Por: Diario Digital Castelo Branco/Lusa
A empresa portuguesa de “software” Outsystems vai recrutar mais dez trabalhadores para a unidade de Proença-a-Nova até ao final de junho, atingindo assim os 50 funcionários, anunciou esta 6ª-Feira a empresa.
A empresa portuguesa de “software” Outsystems vai recrutar mais dez trabalhadores para a unidade de Proença-a-Nova até ao final de junho, atingindo assim os 50 funcionários, anunciou esta 6ª-Feira a empresa.
"Neste momento, estamos a contratar mais dez colaboradores até ao final de junho, data em que chegamos aos 50 colaboradores em Proença-a-Nova", disse Ricardo Araújo, da Outsystems.
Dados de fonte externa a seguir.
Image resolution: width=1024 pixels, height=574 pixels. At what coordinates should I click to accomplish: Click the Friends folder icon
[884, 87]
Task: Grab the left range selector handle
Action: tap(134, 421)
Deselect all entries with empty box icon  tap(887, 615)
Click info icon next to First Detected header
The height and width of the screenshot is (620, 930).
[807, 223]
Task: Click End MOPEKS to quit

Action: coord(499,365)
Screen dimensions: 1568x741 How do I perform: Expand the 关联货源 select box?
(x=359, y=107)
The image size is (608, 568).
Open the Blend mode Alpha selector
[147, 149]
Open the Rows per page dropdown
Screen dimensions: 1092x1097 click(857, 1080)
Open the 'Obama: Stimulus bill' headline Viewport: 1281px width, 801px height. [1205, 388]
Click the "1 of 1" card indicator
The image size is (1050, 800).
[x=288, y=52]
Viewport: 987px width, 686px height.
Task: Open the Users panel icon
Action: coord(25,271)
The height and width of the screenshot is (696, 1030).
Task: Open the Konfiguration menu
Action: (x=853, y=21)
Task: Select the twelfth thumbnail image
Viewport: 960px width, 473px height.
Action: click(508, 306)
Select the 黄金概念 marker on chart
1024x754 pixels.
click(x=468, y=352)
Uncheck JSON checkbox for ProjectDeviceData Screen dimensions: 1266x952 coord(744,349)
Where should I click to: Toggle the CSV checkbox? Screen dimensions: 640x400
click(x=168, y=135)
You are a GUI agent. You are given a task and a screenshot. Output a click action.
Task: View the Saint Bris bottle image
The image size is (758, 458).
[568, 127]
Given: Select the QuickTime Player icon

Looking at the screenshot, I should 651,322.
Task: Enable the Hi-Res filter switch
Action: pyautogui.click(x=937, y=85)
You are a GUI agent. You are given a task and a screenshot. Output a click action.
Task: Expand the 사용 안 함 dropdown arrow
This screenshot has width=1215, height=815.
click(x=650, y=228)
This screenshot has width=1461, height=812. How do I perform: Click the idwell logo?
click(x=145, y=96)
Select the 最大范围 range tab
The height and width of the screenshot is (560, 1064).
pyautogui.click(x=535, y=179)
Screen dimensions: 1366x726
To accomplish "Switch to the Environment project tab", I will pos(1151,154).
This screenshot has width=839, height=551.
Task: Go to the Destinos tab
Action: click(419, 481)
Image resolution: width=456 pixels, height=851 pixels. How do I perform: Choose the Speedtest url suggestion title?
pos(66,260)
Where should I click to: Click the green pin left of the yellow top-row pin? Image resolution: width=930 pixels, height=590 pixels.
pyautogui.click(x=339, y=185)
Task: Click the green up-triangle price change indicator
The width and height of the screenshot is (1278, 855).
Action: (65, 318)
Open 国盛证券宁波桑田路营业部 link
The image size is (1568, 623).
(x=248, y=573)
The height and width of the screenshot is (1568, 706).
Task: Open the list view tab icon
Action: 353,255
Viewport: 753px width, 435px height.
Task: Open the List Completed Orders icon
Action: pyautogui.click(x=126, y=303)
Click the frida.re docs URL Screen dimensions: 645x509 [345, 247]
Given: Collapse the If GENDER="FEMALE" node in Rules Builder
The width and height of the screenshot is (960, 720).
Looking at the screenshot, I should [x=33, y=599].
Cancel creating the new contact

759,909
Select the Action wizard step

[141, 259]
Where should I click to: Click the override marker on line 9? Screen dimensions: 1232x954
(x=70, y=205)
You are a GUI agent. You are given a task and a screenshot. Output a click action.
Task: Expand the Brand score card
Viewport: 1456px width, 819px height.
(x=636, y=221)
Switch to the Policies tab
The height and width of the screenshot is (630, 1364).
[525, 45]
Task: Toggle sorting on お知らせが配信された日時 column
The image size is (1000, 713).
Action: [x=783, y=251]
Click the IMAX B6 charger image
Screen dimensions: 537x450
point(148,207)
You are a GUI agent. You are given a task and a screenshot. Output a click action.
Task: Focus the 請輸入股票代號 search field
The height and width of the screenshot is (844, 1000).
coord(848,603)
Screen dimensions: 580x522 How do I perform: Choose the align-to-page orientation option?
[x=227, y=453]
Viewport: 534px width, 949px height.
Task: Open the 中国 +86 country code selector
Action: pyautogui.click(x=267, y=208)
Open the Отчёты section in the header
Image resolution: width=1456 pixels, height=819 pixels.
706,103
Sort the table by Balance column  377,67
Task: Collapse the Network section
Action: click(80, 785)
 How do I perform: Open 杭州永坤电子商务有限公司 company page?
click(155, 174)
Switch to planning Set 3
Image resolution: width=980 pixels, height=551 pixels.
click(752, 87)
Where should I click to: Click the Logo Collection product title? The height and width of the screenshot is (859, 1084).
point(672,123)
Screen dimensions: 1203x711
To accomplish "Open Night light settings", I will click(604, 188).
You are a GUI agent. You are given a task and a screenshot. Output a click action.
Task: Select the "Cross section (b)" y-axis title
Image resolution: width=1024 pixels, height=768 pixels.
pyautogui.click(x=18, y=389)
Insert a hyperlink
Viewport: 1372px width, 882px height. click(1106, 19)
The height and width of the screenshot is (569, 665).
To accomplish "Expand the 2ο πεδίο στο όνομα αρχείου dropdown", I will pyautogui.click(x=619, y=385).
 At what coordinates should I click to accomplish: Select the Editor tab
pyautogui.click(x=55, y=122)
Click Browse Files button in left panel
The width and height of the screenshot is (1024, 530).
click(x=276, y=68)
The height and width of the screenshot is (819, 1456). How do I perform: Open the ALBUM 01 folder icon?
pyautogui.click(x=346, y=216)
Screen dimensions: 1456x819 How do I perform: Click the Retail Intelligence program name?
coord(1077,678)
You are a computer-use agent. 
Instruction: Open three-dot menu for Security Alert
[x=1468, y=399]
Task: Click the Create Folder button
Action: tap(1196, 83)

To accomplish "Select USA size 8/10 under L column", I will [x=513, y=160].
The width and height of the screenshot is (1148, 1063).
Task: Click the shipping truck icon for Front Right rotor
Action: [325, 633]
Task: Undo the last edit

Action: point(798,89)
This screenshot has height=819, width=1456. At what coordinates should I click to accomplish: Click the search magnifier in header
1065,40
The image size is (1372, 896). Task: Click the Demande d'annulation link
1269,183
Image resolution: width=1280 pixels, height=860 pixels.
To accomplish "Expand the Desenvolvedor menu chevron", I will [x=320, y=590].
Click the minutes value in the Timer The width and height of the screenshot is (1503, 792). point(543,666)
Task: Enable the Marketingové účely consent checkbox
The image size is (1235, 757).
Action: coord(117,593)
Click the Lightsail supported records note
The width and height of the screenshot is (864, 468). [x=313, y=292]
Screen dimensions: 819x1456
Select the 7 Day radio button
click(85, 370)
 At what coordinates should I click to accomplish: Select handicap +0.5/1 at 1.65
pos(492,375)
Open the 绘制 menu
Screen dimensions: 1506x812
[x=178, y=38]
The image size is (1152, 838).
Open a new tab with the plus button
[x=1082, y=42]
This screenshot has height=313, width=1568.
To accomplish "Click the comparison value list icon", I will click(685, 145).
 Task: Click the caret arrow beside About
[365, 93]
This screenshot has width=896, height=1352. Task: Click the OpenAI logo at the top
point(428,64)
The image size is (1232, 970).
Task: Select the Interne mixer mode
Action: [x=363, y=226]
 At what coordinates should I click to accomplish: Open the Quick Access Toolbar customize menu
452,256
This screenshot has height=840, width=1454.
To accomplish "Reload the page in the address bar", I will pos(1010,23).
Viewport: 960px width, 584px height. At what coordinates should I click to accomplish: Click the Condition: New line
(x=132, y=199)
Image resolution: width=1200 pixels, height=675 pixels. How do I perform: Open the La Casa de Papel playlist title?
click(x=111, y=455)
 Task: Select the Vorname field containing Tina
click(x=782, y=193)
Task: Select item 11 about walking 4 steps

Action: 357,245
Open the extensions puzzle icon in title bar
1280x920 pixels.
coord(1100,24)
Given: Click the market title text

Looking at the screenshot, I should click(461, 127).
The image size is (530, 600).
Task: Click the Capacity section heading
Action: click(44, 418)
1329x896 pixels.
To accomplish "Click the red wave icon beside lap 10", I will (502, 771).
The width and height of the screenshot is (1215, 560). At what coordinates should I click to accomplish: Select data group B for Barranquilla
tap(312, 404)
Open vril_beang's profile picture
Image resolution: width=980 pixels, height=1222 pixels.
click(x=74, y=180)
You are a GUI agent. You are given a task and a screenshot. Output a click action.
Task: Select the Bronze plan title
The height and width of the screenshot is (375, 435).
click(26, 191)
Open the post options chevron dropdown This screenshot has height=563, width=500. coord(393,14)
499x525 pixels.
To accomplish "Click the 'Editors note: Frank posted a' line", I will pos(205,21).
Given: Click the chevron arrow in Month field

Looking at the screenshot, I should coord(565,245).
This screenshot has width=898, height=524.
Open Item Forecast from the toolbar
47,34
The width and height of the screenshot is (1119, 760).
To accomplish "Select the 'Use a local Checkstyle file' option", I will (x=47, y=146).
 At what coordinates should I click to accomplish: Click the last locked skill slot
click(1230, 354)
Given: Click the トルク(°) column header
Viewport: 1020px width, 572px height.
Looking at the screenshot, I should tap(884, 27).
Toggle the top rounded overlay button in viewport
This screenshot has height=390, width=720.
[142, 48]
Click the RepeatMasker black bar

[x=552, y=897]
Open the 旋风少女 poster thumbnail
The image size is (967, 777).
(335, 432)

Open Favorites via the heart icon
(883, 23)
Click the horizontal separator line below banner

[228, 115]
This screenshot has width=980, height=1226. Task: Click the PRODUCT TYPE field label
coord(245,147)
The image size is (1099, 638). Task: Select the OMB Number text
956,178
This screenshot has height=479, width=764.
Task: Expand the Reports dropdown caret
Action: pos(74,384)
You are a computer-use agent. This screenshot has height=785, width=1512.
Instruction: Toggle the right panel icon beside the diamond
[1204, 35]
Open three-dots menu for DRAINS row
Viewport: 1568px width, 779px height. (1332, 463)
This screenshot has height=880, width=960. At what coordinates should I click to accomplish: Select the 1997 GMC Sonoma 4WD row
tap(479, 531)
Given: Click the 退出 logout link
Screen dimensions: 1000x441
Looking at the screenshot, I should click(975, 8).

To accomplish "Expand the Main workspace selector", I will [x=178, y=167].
A OutSystems fornece uma plataforma que permite às empresas criar, modificar e manter aplicações empresariais “web” e “mobile”.
Atualmente, o “software” desenvolvido em Proença-a-Nova é distribuído para os Estados Unidos, Holanda, Bélgica, Kuwait, África do Sul, Austrália e Dubai, e serve diferentes áreas de negócio, desde a energia, saúde (hospitais, farmacêuticas e laboratórios) a empresas de tecnologia.
Segundo este responsável, a expansão e o acréscimo de negócio da Outsystems está na base destas novas contratações de engenheiros informáticos.
Ricardo Araújo explicou ainda que o aumento de colaboradores para Proença-a-Nova faz parte de um plano mais amplo de expansão da empresa para os próximos dois anos.
"O objetivo da empresa é chegar nesse período aos cem colaboradores em Proença-a-Nova", adiantou.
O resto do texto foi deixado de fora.